The message is that capitalism has gone horribly wrong and we're probably all fucked - or 99 percent of us are, at any rate - but that things will be okay because change is constant and inevitable and things get better, an approach which sets the film apart from the usual political documentaries that often try to end on sour notes as a call to action.  Brand instead almost calls for inaction in offering no alternatives, not even his often-referenced idea of decentralised power returned to an increased number of smaller self-governing and self-sustaining communities, and the uplifting moments come not from grand game-changing events but from smaller, human victories over corporate power and the inescapable notion that people aren't stupid or cowed and that change for the better is genuinely around the corner even if the political elite don't look to be a part of it.

Keef Monkey

The Cosh's review of F&F7 is bang on, I agree on all fronts.

Goaty

Drive Angry - so dumb action film, and that Mr Cage's hair! lol but strange best thing about the film is that coolest William Fichtner as The Accountant.

Professor Bear

Avengers: Age of Ultron.  I enjoyed it and it is very well made, but...
A lot of it felt forced and contrived, from the witty banter to the clumsy setup of new characters.  Maybe I'm rose-tinting my memories of the first one, but in my mind it seems a bit more effortless than this one, which is convoluted but not actually complex, full of characters but lacking in personality, looks spectacular but feels hollow, and like Star Trek Into Darkness has a third act that drags on regardless of the curveballs or action scenes it introduces.  Scarlet Witch also seems to be Poison Ivy from Batman And Robin, and once that got in my head, it was hard not to see James Spader's wisecracking Ultron as anything other than Arnie's Mr Freeze, certainly not when his masterplan was revealed to be a plot to [spoiler]extinction mankind in an artificially-created ice age and then the superheroes have to save some people from falling off cliffs.[/spoiler]  I liked Batman and Robin, though, so it's far from a deal-breaker, I just find it amusing that people will gleefully accept ludicrous superhero shenanigans only if you strip the homoeroticism out of it.

JOE SOAP

Quote from: Bear on 29 April, 2015, 11:19:06 PM
I liked Batman and Robin, though, so it's far from a deal-breaker, I just find it amusing that people will gleefully accept ludicrous superhero shenanigans only if you strip the homoeroticism out of it.

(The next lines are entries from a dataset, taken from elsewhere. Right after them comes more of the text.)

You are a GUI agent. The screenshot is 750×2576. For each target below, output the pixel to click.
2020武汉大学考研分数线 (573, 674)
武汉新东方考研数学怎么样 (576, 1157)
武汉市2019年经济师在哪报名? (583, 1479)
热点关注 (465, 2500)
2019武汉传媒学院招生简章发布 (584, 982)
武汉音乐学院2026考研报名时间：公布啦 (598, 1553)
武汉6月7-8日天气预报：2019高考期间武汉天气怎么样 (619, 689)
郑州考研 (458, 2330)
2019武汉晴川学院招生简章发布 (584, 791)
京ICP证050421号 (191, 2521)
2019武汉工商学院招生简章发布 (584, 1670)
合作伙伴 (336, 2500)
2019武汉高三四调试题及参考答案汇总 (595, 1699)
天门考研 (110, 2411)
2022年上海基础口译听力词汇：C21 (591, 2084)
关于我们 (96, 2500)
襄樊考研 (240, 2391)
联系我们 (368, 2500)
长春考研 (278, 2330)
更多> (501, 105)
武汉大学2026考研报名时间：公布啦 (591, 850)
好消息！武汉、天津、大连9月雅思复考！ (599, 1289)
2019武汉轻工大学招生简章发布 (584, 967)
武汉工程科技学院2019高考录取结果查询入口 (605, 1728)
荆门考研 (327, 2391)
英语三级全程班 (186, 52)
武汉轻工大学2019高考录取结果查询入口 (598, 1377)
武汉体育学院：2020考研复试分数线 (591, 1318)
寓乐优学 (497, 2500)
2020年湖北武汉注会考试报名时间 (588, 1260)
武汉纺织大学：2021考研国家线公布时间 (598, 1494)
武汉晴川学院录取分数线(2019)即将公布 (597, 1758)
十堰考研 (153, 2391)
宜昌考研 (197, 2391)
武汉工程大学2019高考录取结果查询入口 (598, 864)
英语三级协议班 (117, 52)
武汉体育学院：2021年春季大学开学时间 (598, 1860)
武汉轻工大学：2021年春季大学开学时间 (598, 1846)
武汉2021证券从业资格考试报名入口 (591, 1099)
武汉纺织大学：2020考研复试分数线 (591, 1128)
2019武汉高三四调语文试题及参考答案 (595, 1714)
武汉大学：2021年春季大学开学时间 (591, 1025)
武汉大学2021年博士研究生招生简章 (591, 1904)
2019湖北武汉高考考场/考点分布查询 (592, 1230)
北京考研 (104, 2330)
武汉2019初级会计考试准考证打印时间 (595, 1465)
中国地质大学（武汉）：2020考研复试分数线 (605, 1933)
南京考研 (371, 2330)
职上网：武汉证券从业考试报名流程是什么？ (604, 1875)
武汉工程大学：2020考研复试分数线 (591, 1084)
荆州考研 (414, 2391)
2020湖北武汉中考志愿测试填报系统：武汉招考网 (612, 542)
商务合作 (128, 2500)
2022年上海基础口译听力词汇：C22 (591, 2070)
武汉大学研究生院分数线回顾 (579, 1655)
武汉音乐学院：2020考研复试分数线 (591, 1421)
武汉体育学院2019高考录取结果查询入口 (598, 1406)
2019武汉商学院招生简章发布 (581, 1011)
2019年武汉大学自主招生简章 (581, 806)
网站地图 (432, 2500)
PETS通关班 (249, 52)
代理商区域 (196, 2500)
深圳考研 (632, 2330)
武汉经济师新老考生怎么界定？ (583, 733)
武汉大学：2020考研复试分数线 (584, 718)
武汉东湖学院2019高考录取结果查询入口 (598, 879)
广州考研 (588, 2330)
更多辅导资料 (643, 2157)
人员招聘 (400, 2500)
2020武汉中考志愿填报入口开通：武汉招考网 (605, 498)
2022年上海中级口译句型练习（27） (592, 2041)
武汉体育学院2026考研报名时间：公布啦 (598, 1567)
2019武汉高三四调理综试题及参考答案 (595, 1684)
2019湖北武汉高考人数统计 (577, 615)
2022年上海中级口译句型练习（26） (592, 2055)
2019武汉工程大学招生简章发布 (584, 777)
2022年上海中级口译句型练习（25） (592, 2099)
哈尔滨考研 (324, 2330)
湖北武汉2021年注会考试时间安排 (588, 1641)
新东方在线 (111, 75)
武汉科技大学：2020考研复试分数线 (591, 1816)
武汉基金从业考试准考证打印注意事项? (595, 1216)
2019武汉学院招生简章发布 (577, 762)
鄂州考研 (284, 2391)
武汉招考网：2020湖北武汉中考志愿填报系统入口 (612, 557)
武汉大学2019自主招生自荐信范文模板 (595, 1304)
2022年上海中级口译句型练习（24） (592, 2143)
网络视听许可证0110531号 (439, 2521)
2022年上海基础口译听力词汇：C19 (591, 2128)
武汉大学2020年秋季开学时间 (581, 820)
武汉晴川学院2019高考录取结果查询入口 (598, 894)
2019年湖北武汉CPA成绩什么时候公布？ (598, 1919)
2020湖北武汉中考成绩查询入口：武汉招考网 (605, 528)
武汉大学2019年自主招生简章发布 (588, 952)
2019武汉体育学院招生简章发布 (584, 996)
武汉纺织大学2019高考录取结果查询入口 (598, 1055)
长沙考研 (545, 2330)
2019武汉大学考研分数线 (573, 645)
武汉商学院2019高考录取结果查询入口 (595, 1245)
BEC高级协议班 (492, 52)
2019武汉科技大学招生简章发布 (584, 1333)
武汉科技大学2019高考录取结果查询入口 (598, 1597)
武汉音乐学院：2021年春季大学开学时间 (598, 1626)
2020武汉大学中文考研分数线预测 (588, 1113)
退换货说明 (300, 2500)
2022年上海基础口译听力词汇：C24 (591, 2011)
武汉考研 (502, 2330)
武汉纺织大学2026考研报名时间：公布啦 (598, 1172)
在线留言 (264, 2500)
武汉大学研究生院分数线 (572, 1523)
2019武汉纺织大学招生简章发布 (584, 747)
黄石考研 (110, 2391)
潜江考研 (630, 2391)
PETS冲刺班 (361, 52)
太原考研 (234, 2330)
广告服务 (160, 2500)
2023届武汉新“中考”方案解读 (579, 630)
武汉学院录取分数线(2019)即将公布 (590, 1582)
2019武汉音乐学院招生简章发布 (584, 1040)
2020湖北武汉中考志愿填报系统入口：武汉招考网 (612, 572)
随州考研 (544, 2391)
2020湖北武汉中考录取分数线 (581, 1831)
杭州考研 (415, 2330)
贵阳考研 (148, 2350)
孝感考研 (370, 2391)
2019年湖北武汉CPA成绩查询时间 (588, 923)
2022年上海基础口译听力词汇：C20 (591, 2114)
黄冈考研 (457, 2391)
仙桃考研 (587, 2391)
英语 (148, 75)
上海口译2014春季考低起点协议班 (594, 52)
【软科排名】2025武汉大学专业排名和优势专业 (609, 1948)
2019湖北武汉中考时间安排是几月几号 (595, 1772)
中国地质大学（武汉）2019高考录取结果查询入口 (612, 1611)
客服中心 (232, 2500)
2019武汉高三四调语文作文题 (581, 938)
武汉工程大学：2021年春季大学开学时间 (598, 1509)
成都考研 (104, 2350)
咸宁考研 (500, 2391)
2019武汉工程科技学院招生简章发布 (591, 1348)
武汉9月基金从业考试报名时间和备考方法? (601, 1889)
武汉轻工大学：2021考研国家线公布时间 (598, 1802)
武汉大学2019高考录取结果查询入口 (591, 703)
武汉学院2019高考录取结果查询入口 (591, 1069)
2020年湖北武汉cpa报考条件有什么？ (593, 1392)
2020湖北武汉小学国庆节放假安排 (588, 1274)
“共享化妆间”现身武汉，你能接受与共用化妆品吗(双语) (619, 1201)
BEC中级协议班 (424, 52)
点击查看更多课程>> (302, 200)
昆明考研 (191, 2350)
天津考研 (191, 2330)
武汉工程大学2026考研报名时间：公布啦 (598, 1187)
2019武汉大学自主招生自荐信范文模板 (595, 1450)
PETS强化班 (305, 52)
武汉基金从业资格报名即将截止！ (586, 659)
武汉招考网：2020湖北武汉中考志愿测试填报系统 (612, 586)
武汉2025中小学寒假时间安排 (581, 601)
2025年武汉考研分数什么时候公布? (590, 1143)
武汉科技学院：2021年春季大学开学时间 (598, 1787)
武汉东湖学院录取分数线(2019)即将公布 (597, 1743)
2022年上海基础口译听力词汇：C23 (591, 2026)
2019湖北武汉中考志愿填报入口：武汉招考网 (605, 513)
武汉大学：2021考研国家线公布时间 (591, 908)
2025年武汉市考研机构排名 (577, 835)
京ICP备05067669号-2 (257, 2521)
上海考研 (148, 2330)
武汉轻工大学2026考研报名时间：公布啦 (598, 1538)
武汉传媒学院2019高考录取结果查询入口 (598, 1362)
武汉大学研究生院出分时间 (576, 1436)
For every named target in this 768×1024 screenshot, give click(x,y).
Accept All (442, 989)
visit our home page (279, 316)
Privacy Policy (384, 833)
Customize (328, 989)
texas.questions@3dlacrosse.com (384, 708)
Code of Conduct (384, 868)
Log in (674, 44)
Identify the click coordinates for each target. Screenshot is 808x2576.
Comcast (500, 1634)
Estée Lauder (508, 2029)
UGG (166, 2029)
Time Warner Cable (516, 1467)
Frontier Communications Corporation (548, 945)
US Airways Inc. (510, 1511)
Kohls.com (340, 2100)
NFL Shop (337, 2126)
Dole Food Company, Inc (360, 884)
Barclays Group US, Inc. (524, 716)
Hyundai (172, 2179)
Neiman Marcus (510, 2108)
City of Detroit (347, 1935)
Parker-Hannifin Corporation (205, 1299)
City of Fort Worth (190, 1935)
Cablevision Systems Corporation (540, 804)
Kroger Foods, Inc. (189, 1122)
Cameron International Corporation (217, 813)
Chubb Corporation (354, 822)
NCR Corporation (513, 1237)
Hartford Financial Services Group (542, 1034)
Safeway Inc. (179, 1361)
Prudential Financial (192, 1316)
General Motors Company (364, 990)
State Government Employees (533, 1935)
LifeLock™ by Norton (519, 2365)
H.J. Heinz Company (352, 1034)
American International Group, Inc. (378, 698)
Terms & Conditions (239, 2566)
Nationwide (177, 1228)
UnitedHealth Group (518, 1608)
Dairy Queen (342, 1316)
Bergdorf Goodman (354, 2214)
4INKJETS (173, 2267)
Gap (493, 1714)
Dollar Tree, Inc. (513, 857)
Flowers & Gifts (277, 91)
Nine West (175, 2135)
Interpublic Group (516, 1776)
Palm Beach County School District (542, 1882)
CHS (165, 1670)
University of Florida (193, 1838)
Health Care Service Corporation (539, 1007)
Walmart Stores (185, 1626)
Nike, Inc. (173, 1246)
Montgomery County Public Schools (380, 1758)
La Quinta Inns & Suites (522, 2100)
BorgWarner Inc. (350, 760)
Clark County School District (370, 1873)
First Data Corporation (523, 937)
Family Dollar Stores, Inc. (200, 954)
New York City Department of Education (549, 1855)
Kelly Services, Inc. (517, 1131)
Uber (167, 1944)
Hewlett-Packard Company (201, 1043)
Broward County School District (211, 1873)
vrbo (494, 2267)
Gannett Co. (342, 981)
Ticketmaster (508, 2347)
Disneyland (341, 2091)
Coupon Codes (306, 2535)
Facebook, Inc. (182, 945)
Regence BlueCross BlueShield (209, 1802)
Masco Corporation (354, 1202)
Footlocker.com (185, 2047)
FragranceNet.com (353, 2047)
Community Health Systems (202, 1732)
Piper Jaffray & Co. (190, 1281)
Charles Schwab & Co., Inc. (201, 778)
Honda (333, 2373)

Fnar! I don't know if garishness and Akiva Goldsman can be wholly claimed for homoeroticism but I think Thor and his merry-men are probably the most homoerotic grouping since the Spartans of 300 - one of only 2 Zack Snyder films I've managed to enjoy.








Link Prime

Quote from: JOE SOAP on 30 April, 2015, 12:43:49 AM
one of only 2 Zack Snyder films I've managed to enjoy.

Can we assume Dawn of the Dead was the other?

shaolin_monkey

Quote from: Link Prime on 30 April, 2015, 10:49:01 AM
Quote from: JOE SOAP on 30 April, 2015, 12:43:49 AM
one of only 2 Zack Snyder films I've managed to enjoy.

Can we assume Dawn of the Dead was the other?

It can't possibly be Watchmen, due to the distinct lack of squid.

JudgeOiNK!

Well there's no prizes for guessing what movie quite a lot of us have as out 'Last movie watched' tonight!